Ingat ini wahai Penulis Pemula ... sejatinya keunggulan dari POV1 memanglah keterbatasan. Pembaca akan memosisikan diri sebagai tokoh utama, rasa penasaran tokoh utama memang menjadi seni dari POV1. Kalau rasa penasaran itu langsung terjawab sedetik berikutnya dari POV tokoh yang berbeda, lantas di mana letak seninya?

4. Tidak Konsisten dan Tidak Realistik

Tokoh yang katanya bersifat dingin, tiba-tiba banyak tingkah. Tokoh yang dinarasikan pemarah, malah kalem terus tiap bicara. Tokoh yang dinarasikan cengeng malah hampir tidak pernah digambarkan menangis sama sekali. Tokoh yang dinarasikan kuat, malah nangis mulu setiap nongol.

Ya, tidak konsisten dalam penokohan bisa jadi kesalahan fatal para penulis baik pemula maupun bukan. Semua itu bisa terjadi karena penulis hanya fokus pada alur cerita, terlalu sibuk membuat plot twist, konflik edgy yang tidak pasaran, serta memeras otak. Sampai mereka lupa hal paling krusial seperti penokohan.

Itulah fungsi dari Character Chart sebelum penulis benar-benar menulis novel. Ketahui dulu bagaimana sifat-sifat tokoh kalian sebelum menceritakan kisah mereka. Dengan begitu baik pembaca maupun penulis bisa lebih bersimpati pada tokoh tersebut.

Bisa juga novel tidak realistik seperti :

1. Kabur lewat gerbang utama sekolah dengan mudahnya saat jam pelajaran berlangsung.

2. Hujan-hujanan di jalan raya di jam ramai.

3. Hampir tidak pernah sekolah, atau selalu pacaran di sekolah, tapi menjadi siswa lulusan terbaik.

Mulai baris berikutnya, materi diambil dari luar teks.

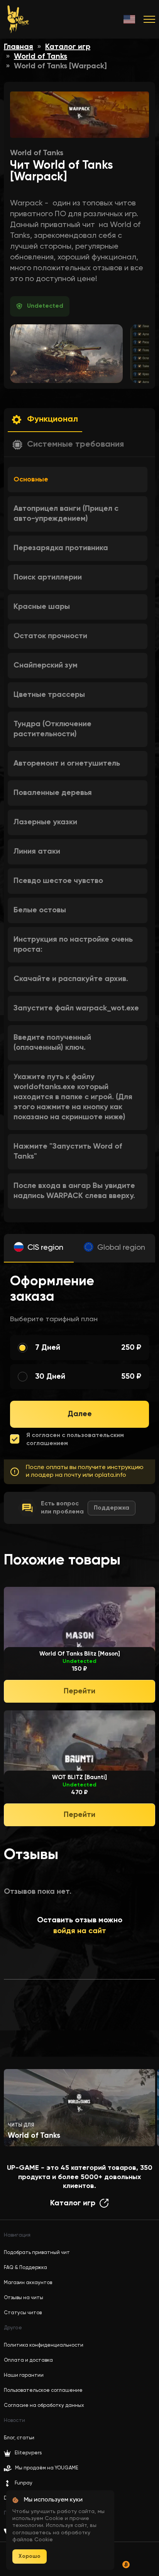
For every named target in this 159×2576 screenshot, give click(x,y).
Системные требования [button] (75, 444)
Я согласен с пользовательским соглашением (75, 1439)
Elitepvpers (28, 2453)
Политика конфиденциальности (43, 2345)
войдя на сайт (79, 1931)
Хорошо (30, 2556)
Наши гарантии (24, 2375)
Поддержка (111, 1508)
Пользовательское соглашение (43, 2390)
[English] (129, 19)
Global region (121, 1248)
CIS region (45, 1248)
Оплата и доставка (28, 2360)
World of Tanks (40, 57)
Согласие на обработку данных (44, 2405)
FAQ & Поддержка (25, 2267)
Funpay (23, 2483)
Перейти (79, 1691)
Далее (80, 1414)
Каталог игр (67, 47)
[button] (45, 420)
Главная (18, 47)
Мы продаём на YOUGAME (46, 2468)
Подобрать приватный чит (37, 2252)
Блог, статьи (19, 2437)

Ingat ini wahai Penulis Pemula, kisah kalian memang fiksi, tapi bukan berarti kalian menghilangkan akal sehat serta logika. Bahkan dalam genre Fantasi, di mana segala hal bisa terjadi, di mana logika dunia nyata tidak terpakai, tetap harus ada logika dalam dunia tersebut. Supaya ada pakem dan\atau hukum yang bisa dijadikan patokan.

5. Pembukaan Bab yang Di ulang-ulang.

Bab 1 : Impy membuka mata, ia mengambil hp, lalu membuka instagram sebelum mandi.

Bab 2 : Impy membuka mata, suasana hatinya hari ini sedang bagus karena Jaki membelikan boneka voodo.

Bab 3 : Impy membuka mata, apakah hari ini Jaki akan mengajaknya ke taman pemakaman lagi untuk ritual?

Coba katakan bagaimana perasaan kalian setelah membaca tiga pembukaan Bab di atas? Ya ... BOSAN!

Ini adalah salah satu alasan kenapa kerangka cerita sangat penting dalam pembuatan novel. Keseriusan kalian untuk menjadi penulis yang baik, bisa di lihat dari seberapa besar usaha kalian menyusun kalimat yang baik. Berusaha sebisa mungkin meminimalisir pengulangan adegan. Terutama di awal Bab, di mana itu adalah titik penentuan pembaca akan lanjut atau tidak.

6. Banyaknya Adegan/dialog Tidak Penting

Beberapa kalimat ini bisa membuat kalian tahu, mana adegan penting dan tidak penting :

1. Jika adegan/dialog itu tidak berpengaruh apa pun dalam kelangsungan cerita, maka hapus saja.

2. Jika adegan/dialog itu hanya kalian sukai padahal tidak ada adegan itu juga tidak masalah untuk alur cerita. Maka hapus saja!

3. Jika adegan/dialog itu bertele-tele, atau sudah sering disebutkan dalam narasi, maka hapus saja!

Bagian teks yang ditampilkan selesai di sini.